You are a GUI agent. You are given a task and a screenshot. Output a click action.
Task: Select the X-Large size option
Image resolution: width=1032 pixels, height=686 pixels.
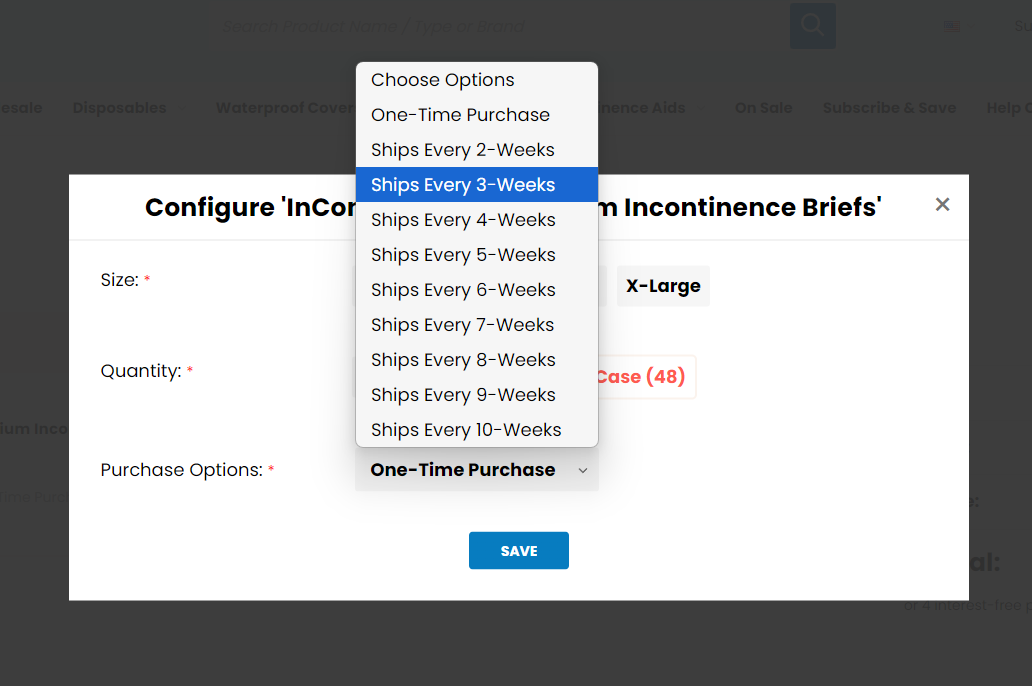pyautogui.click(x=663, y=286)
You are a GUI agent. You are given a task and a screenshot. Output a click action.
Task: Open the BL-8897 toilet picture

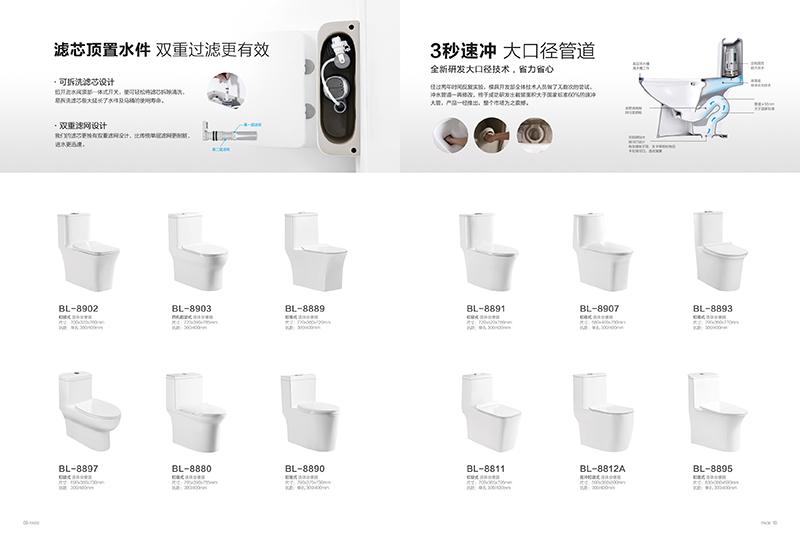(x=90, y=411)
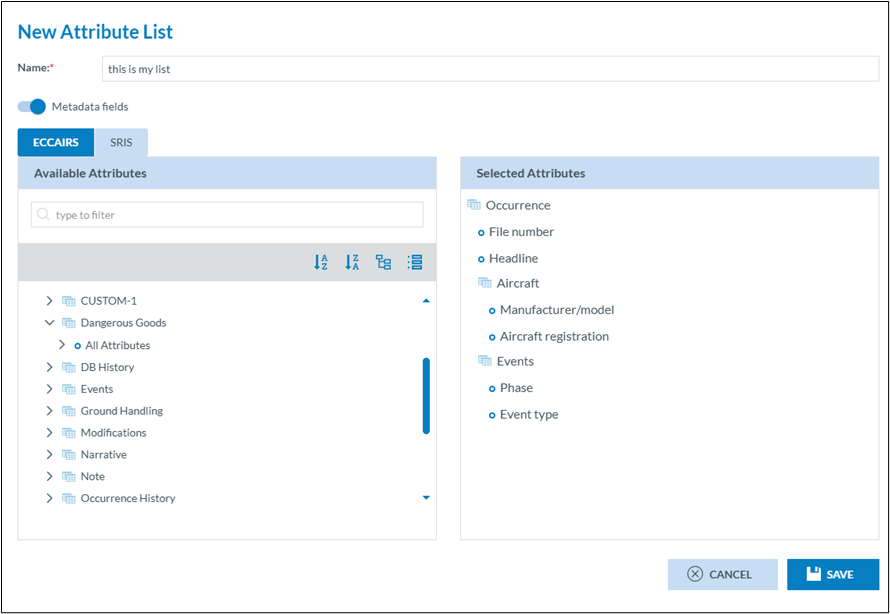
Task: Select the ECCAIRS tab
Action: click(56, 143)
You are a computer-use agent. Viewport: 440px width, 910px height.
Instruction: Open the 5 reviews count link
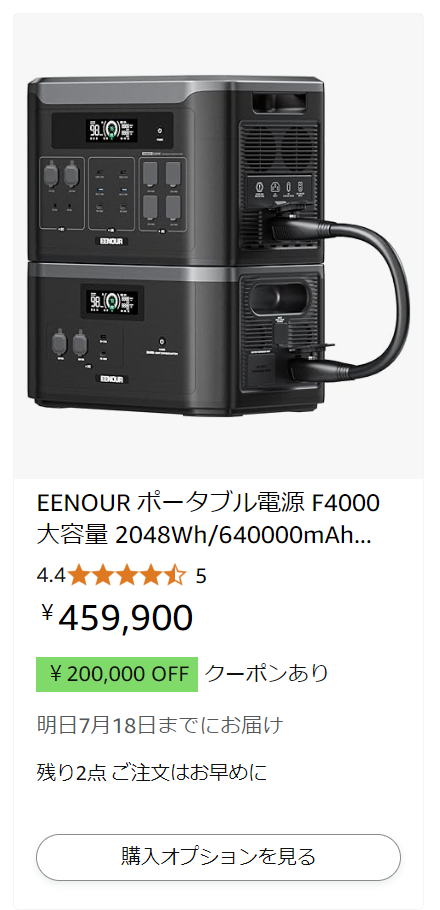coord(201,576)
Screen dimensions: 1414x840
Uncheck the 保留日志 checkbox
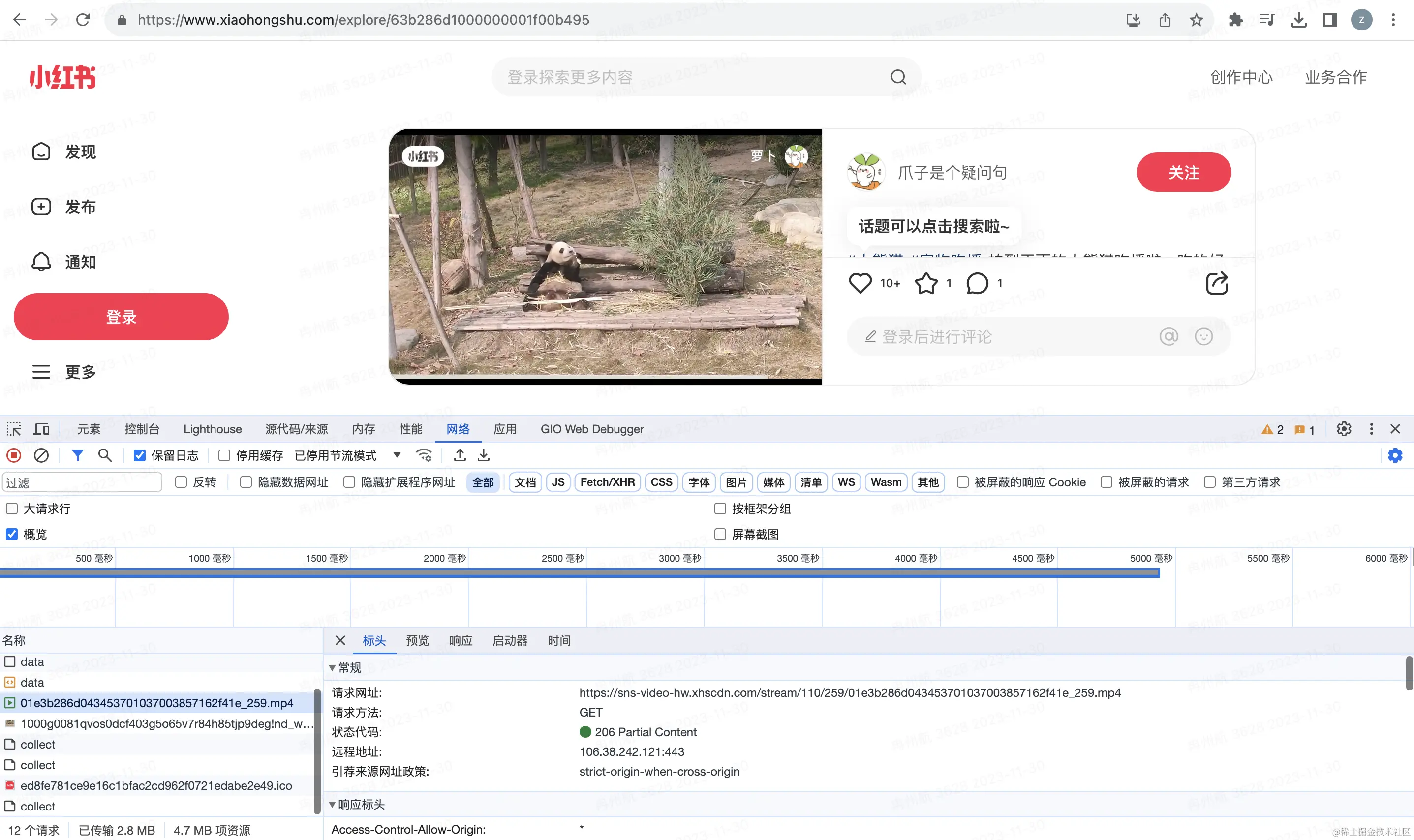tap(139, 456)
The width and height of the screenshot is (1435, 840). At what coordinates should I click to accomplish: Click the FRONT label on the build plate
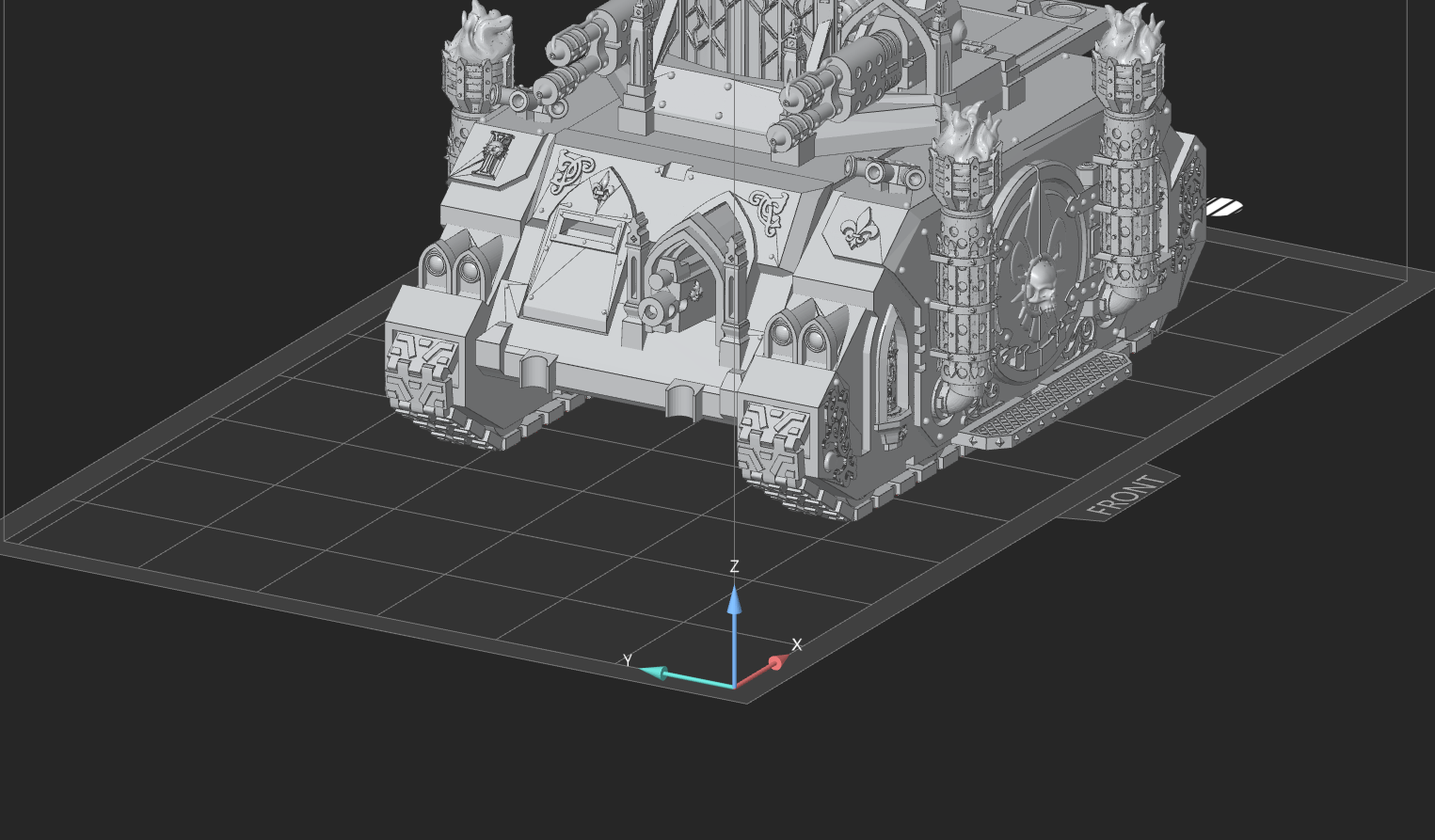pos(1124,496)

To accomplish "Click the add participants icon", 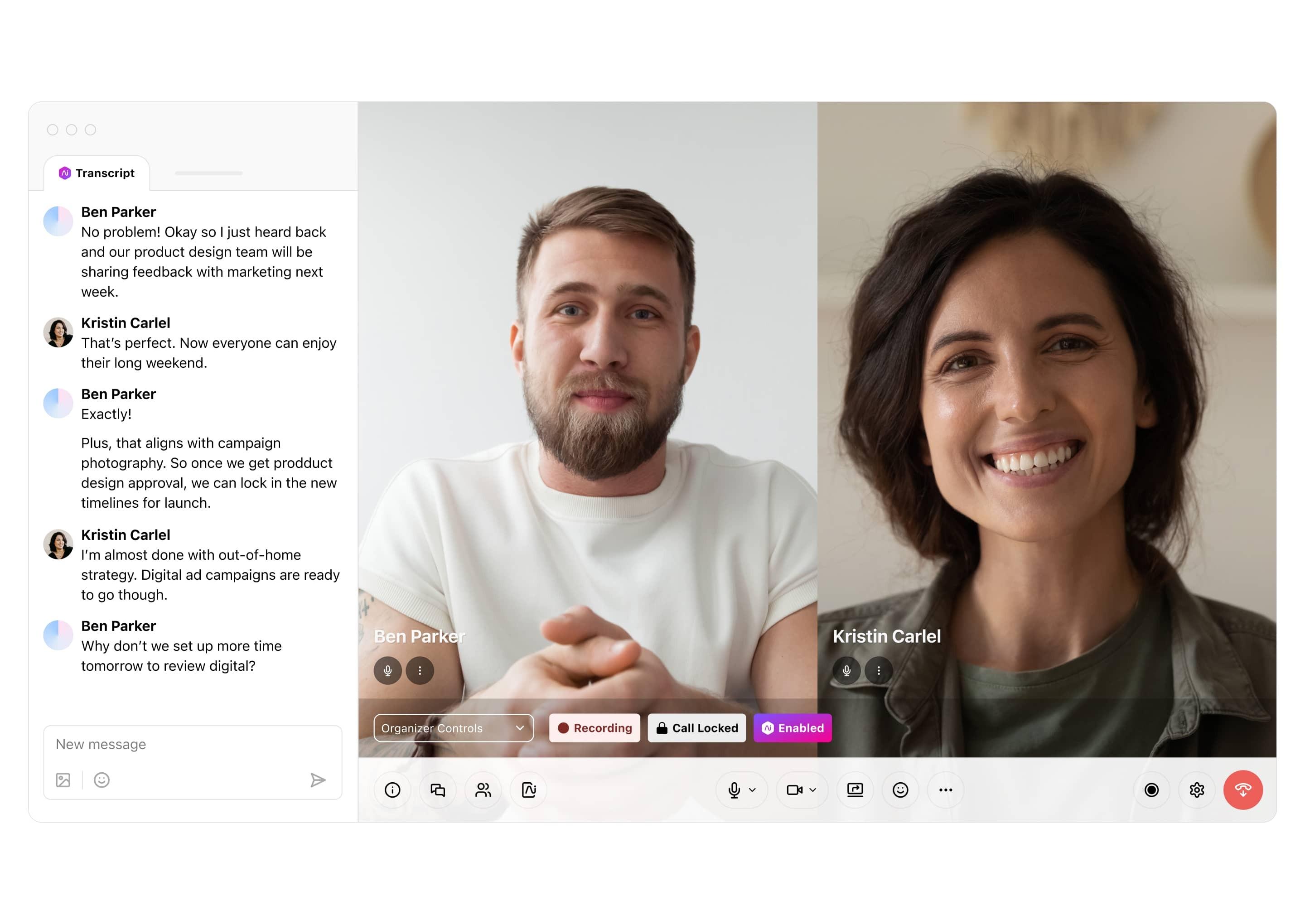I will 483,790.
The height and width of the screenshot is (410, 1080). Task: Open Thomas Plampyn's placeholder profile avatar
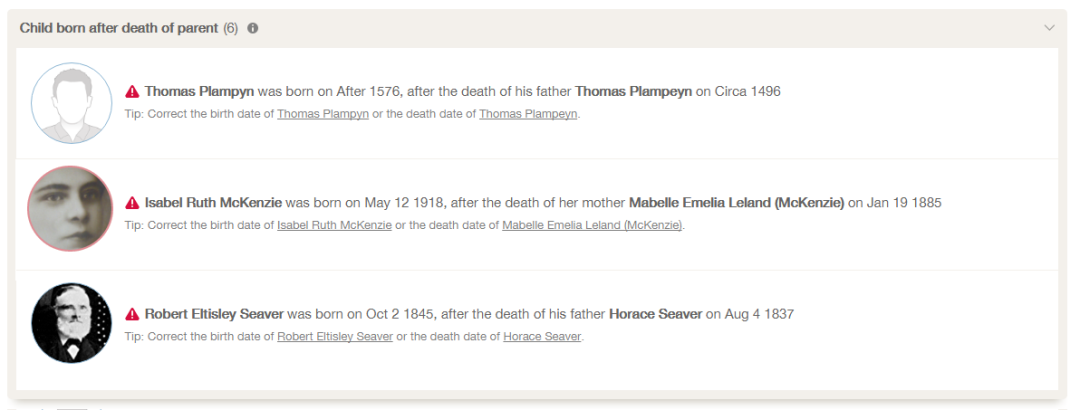click(x=71, y=103)
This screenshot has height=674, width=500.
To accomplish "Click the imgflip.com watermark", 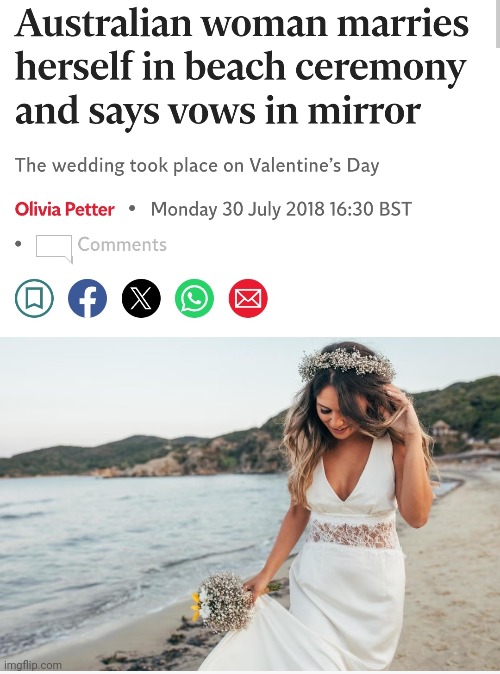I will (31, 665).
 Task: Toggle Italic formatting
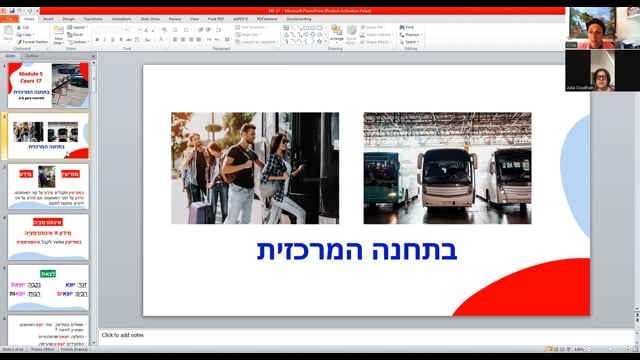pos(105,40)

----

Exactly the lines from the top of the listing through the line holding "Screen dimensions: 1414x840" should be repeated, with pictures left out.

**Response**
You are a GUI agent. You are given a task and a screenshot. Output a click action.
Task: Select the X-Large size option
Image resolution: width=1032 pixels, height=686 pixels.
pyautogui.click(x=663, y=286)
You are a GUI agent. You are given a task and a screenshot. Output a click action.
Task: Open the BL-8897 toilet picture

(x=90, y=411)
Task: Select the ECCAIRS tab
Action: click(56, 143)
You are a computer-use agent. Viewport: 440px width, 910px height.
Instruction: Open the 5 reviews count link
coord(201,576)
Screen dimensions: 1414x840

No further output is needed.